### Selected text
Summary
affirming bail of $275,000 for defendant charged with one Count of Class A felony dealing in cocaine
Summary of this case from Traylor v. StateOpinion
No. 48A02-9305-CR-226.
March 9, 1994.
Appeal from the Superior Court, Madison County, Thomas Newman, Jr., J.
H. Erskine Cherry, Anderson, for appellant.
Pamela Carter, Atty. Gen., Lisa M. Paunicka, Deputy Atty. Gen., Office of Atty. Gen., Indianapolis, for appellee.
Terry Custard appeals his conviction by a jury for dealing in cocaine, a class A felony. He raises three issues for our review which we restate as follows:
IND. CODE 35-48-4-1(b)(1) (Supp. 1992).
I. Whether the trial court erred in giving to the jury an instruction regarding the possession of large quantities of cocaine.
II. Whether the trial court erred in refusing to give Custard's tendered instructions regarding accomplice testimony.
III. Whether the trial court erred in refusing to reduce Custard's bond.
We reverse and remand.
The State waived the filing of an appellate brief in this cause and conceded that the possession instruction given to the jury constituted reversible error.
The facts most favorable to the verdict reveal that on September 2, 1992, two Madison County police officers observed a vehicle that was driving over the speed limit on State Road 28. The officers pulled the vehicle over and asked the driver, Terry Custard ("Custard"), for his driver's license and registration. Custard responded that the vehicle was rented and produced a rental agreement document. After the officers ascertained that neither Custard nor his passenger, George Stephens, were named as lessees on the rental agreement and that the rental period had expired, one of the officers asked Custard and Stephens for permission to search the vehicle. When neither expressed an objection, the officers conducted a search and discovered a handgun and bullets. Upon being confronted with the officers' discovery, Stephens directed the officers to an area under the hood where they ultimately found what was later determined to be cocaine.
######
### Record extracts
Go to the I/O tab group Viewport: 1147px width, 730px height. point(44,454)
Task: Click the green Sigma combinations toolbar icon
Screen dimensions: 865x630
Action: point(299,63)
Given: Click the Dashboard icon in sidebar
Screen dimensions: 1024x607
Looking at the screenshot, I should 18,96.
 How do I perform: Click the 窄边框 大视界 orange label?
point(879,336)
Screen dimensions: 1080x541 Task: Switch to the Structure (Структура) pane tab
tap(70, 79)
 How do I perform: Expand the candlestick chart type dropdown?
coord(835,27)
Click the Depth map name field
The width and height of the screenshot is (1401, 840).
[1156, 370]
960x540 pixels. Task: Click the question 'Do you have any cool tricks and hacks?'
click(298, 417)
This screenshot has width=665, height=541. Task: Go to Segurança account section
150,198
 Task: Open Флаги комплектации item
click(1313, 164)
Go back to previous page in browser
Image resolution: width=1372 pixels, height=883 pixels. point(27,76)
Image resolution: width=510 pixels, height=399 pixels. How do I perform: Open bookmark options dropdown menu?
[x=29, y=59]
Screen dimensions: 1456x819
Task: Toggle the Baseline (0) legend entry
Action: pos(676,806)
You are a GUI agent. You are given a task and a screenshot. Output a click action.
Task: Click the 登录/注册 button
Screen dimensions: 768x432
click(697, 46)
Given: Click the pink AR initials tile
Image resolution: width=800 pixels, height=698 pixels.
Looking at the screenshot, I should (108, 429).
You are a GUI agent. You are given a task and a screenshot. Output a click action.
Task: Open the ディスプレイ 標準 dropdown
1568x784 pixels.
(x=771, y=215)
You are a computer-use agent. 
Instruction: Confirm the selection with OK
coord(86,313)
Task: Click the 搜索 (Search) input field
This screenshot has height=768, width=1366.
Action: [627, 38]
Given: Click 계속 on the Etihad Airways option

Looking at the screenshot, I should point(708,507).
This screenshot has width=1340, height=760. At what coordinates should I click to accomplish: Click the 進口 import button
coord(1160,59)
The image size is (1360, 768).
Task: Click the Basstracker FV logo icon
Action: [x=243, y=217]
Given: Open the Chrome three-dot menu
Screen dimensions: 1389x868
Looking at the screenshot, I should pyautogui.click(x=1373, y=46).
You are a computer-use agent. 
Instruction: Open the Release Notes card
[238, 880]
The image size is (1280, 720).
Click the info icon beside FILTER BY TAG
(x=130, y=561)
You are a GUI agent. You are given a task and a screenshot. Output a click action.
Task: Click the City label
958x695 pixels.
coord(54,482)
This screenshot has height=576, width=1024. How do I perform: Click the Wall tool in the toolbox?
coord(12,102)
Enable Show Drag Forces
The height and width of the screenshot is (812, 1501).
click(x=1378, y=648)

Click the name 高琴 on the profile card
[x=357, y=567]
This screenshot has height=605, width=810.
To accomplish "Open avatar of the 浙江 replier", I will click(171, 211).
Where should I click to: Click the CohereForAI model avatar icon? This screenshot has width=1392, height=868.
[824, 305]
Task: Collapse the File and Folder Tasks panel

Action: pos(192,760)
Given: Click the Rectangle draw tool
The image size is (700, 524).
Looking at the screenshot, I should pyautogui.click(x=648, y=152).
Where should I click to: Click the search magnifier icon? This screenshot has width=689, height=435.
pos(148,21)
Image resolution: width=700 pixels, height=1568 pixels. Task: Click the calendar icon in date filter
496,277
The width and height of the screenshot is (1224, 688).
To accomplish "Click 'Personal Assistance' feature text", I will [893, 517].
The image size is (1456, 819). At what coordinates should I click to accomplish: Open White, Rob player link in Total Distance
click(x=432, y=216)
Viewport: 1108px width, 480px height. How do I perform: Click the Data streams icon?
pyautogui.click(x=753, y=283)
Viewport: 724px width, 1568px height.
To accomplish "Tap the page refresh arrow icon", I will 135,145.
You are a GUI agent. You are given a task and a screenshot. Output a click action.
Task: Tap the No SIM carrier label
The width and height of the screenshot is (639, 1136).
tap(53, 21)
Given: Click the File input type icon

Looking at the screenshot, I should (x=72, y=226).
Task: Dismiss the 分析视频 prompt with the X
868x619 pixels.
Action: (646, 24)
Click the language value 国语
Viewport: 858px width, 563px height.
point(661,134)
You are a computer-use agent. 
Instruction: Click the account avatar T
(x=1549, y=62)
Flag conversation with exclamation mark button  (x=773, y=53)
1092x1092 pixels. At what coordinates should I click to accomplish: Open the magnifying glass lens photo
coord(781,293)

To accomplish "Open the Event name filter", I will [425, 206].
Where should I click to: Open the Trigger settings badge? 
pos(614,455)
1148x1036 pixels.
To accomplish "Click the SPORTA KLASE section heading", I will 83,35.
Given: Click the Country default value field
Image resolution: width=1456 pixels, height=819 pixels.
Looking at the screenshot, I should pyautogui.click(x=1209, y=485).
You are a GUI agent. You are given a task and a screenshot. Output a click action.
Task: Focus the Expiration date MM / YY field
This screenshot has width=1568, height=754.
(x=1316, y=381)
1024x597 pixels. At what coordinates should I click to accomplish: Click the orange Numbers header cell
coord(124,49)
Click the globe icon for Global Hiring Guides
######
» **Directions**
a) In the court opinion on Terry Custard's appeal, on which road did the officers observe the speeding vehicle?
b) Write the next few sentences of the court opinion on Terry Custard's appeal, picking up after its last sentence.

» **Results for each task**
a) State Road 28.

b)
I. Possession Instruction
First, Custard contends the trial court erred in giving the following instruction to the jury over Custard's objection: "Possession of a large quantity of cocaine is circumstantial evidence of intent to deal." Record, p. 91. We agree. In Chandler v. State (1991), Ind., 581 N.E.2d 1233, our supreme court held that it was reversible error to give to the jury a substantially similar instruction for three reasons:
The instruction given in Chandler provided as follows: "Possession of a large amount of narcotics is circumstantial evidence of intent to deliver." Id. at 1236.
First, it implicitly posits that the evidence proves beyond a reasonable doubt that appellant was in fact in possession of a large amount of narcotics. . . . Second, it is not a suggestion as to what evidence of possession of a large amount of contraband narcotics may tend to prove, but is instead a categorical statement of what it does prove, i.e., intent to deliver. Third, the categorical form of the instruction does not invite the jury to consider the evidence of the possession by appellant of a large quantity of contraband as proof of intent to deliver, but commands the jury to do so and binds the conscience of the jury to do so. This exceeds the authority granted Indiana trial judges to comment upon the evidence.
Id. at 1236. The court also opined that the erroneous instruction was not harmless error and thus, vacated Chandler's conviction for dealing in cocaine.
We find that Chandler is controlling in the case at bar and, thus, we reverse Custard's conviction and remand for retrial. We will address the additional issues raised by Custard because they may be presented again on retrial.
II. Tendered Instructions
Custard argues the trial court erred when it refused to give the following tendered instructions regarding accomplice testimony:
ACCOMPLICE TESTIMONY WITH AGREEMENT BY STATE
Alternative III
An accomplice is one who testifies that he was involved in the commission of a crime with the Defendant.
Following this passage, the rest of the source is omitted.